** Opening Input block **

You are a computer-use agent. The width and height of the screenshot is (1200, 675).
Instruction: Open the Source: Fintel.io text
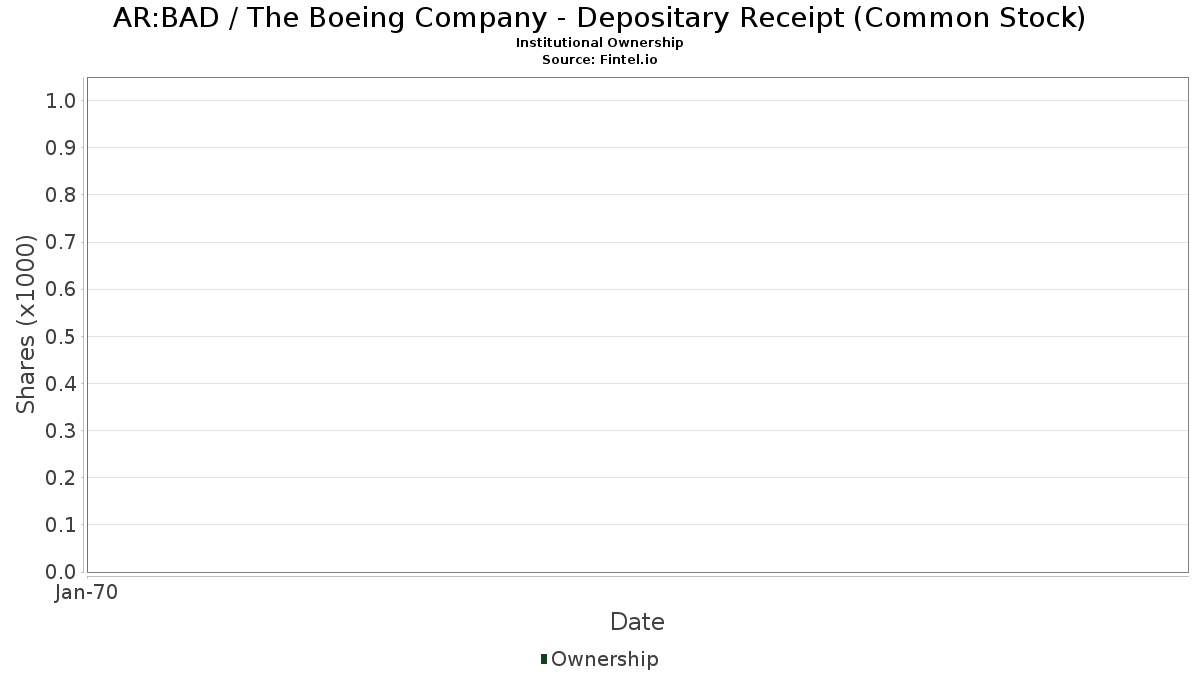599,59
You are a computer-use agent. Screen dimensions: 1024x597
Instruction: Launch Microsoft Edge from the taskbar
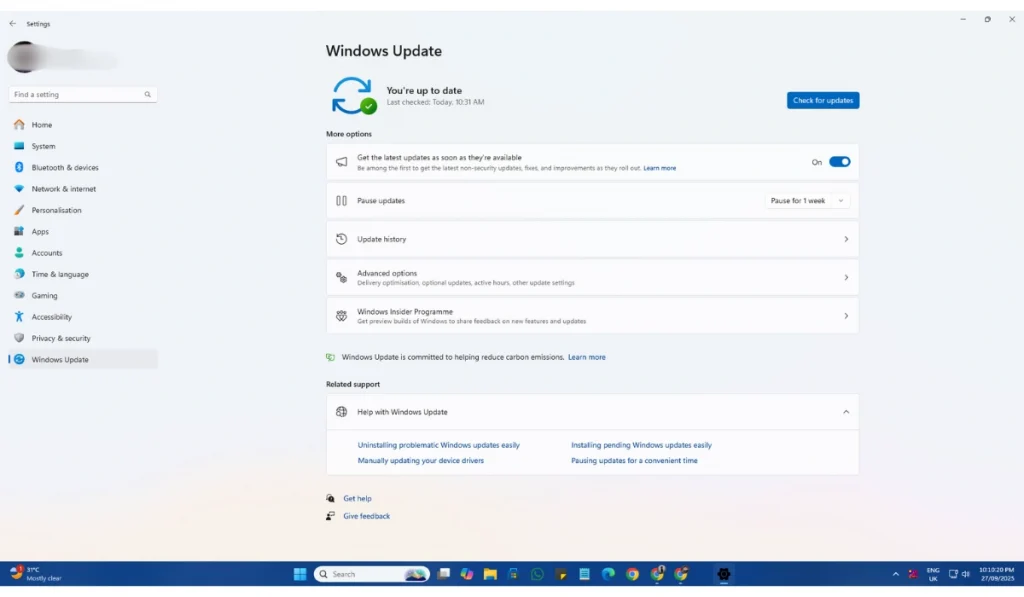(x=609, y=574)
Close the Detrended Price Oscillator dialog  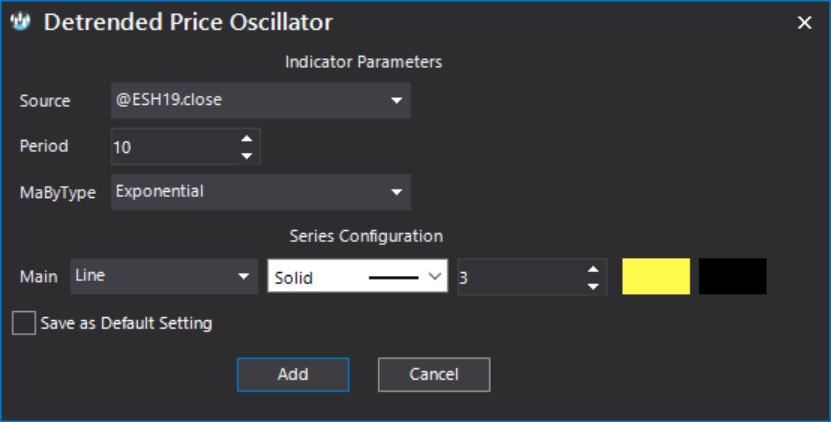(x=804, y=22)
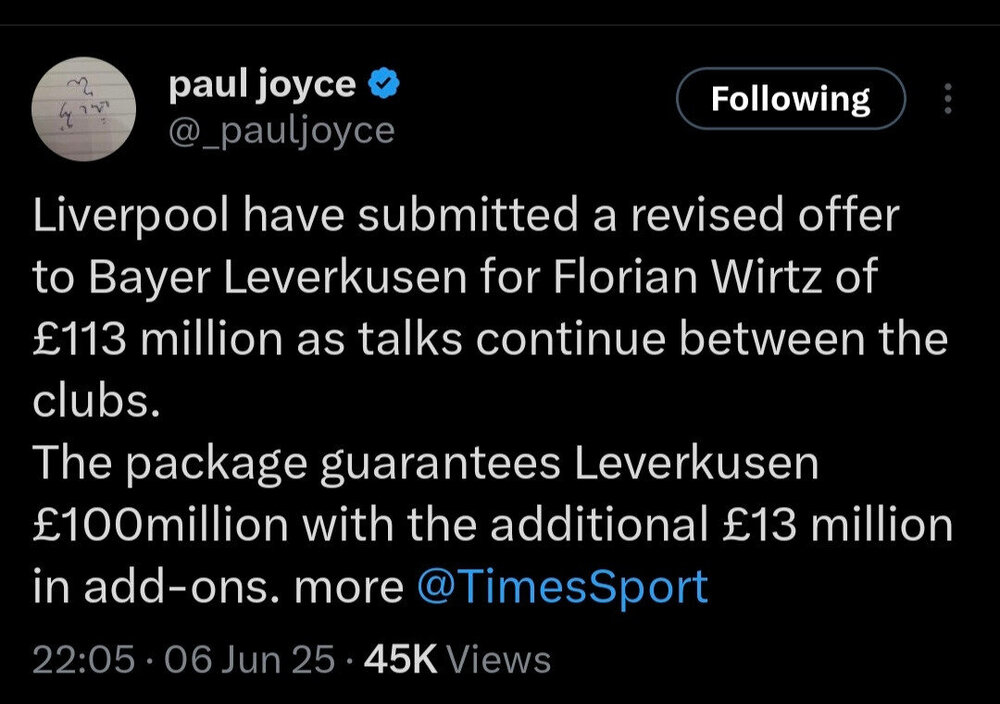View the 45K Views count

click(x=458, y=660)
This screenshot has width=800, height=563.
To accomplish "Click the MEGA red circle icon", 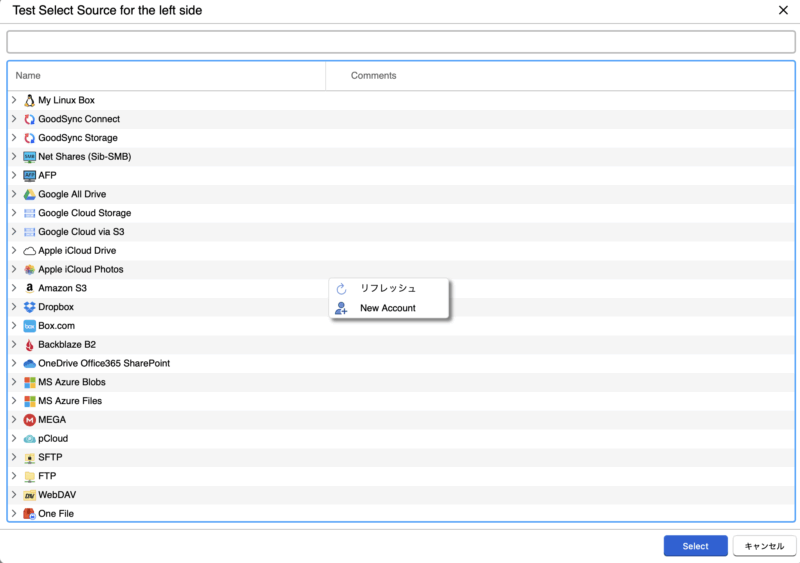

** Closing Input block **

**Task goal:** In the listing, find all lines with the string "computer" and copy them.

**Output below:**
You are a computer-use agent. The width and height of the screenshot is (1200, 675).
You are a computer-use agent. Screen dimensions: 1024x597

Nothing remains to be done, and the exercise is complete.